In my last post, I explained briefly how to find Chicago street names that changed. That is not the only aspect of Chicago address changes that you may encounter. On 22 June 1908 Chicago’s city council passed an ordinance to use a new street numbering system. It went into effect 1 September 1909. The city had grown very quickly over the several decades of its existence. The result was an inconsistent system that made finding places difficult. The 1908 ordinance covered all of the city except the Loop area. Address changes for that area went into effect 1 April 1911.
Plan of Renumbering
When doing Chicago research, you must be aware of these changes. Fortunately, there is an easy way to convert a pre-1909 address to a modern one. For areas outside the Loop, the Plan of Re-numbering City of Chicago was published. It is available as a PDF file at the Chicago History Museum’s website, among other places. The 1911 changes are at the same website. The order is by street name and then divided by odd and even addresses. If you are dealing with a street whose name changed, find the new name here.
The numerical streets, such as Fortieth, may be found under the letter they begin with. Then all that begin with forty will be in numerical order. For example, Fortieth Street follows Forquer. Then Forty-first, Forty-second, etc. show in numerical order. Foster Avenue appears after Forty-ninth Place. Makes sense, right?
Street and Avenue Guides
If you have an older address, say from the 1850s, you may not find its exact address in the conversion table. Perhaps the house no longer stood in 1909. To determine a more exact location, use a Chicago city directory near the time of the address. Every few years city directories included a “Street and Avenue Guide.” Search for that phrase in digitized versions of the city directories or look for it in the table of contents.
I’ll use 206 W. Polk Street found in an 1859 directory as an example. The Plan of Re-numbering did not include that exact address.
The old numbers are on the right. The two columns represent even and odd addresses. My target address is between 737 and 759 W. Polk.
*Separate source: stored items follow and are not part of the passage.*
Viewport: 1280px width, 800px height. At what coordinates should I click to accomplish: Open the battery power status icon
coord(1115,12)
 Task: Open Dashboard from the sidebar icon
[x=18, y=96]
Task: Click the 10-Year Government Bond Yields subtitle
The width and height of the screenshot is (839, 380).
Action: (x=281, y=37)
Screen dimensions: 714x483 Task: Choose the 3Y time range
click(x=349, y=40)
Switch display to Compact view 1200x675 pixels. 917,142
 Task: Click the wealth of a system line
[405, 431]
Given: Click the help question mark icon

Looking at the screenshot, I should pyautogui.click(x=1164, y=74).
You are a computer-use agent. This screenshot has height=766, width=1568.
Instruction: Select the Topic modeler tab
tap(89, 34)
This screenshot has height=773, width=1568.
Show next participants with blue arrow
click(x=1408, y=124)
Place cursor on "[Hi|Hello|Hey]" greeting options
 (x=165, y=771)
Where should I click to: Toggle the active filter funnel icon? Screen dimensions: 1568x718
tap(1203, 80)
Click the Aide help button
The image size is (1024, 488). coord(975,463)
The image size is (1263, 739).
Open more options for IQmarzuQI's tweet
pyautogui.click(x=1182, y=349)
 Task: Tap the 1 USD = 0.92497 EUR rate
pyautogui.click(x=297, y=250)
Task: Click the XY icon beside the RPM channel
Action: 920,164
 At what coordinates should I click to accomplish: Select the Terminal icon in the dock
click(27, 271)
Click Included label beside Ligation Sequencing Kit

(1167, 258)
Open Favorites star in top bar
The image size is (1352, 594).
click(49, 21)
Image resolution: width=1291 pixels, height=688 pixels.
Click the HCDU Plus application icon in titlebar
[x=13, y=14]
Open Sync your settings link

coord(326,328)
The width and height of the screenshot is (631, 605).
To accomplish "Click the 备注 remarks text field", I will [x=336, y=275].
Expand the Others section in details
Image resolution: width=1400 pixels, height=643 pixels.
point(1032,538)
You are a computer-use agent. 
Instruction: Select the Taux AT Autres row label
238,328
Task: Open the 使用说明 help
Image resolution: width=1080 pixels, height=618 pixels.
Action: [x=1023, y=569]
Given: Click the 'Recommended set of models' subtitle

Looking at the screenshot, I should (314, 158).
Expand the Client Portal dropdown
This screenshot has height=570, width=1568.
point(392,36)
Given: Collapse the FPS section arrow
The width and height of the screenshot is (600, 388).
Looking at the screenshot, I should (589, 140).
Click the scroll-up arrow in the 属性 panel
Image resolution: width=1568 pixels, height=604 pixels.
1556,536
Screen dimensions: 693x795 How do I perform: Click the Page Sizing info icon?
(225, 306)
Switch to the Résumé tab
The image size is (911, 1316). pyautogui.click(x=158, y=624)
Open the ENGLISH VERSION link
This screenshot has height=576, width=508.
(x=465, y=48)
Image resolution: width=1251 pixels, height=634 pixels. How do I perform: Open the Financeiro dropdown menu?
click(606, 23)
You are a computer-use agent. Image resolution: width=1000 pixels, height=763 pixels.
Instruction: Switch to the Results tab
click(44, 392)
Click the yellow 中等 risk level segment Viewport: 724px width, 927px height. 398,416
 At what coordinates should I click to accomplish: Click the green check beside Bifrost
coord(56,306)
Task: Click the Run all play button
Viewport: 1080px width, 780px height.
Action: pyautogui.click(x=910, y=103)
But I wanted historically accurate information. The 1860 directory had the “Street and Avenue Guide” that is closest chronologically. It is alphabetical by street name. This source tells me that 206 falls between Halsted and Desplaines. This agrees with the range I found in the Plan of Re-numbering. I also see that this address would be on the south side of the street because it was on the left, as you’re heading west. ChicagoAncestors website has several links to “Street and Avenue Guides” and city directories.
If you want general information about city directories, read my earlier post. Let me know if you have questions. Happy Hunting!
 Plan of Re-numbering City of Chicago (Chicago: Chicago Directory Company, 1909), 2.
 Plan of Re-numbering City of Chicago (Chicago: Chicago Directory Company, 1909), 120.
 Chicago City Directory for the Year Ending May 1, 1860 (Chicago: Smith and DuMoulin, 1860), 27; digital image, “City Directories for Chicago, Illinois” Fold3 (http://www.fold3.com : accessed June 2017).
2 thoughts on “Chicago Street Address Renumbering”
I’m trying to locate the current location of 542 Douglas Blvd (as of 1904 to 1906). Using the renumbering document, it looks like this would now be 819 Douglas Blvd (probably W. Douglas Blvd). However, I also see that parts of Douglas Blvd were also renamed (including Independence Blvd, which would mean Douglas went both W-E and N-S!!). How can I determine the current location if it’s been both renumbered and possibly renamed?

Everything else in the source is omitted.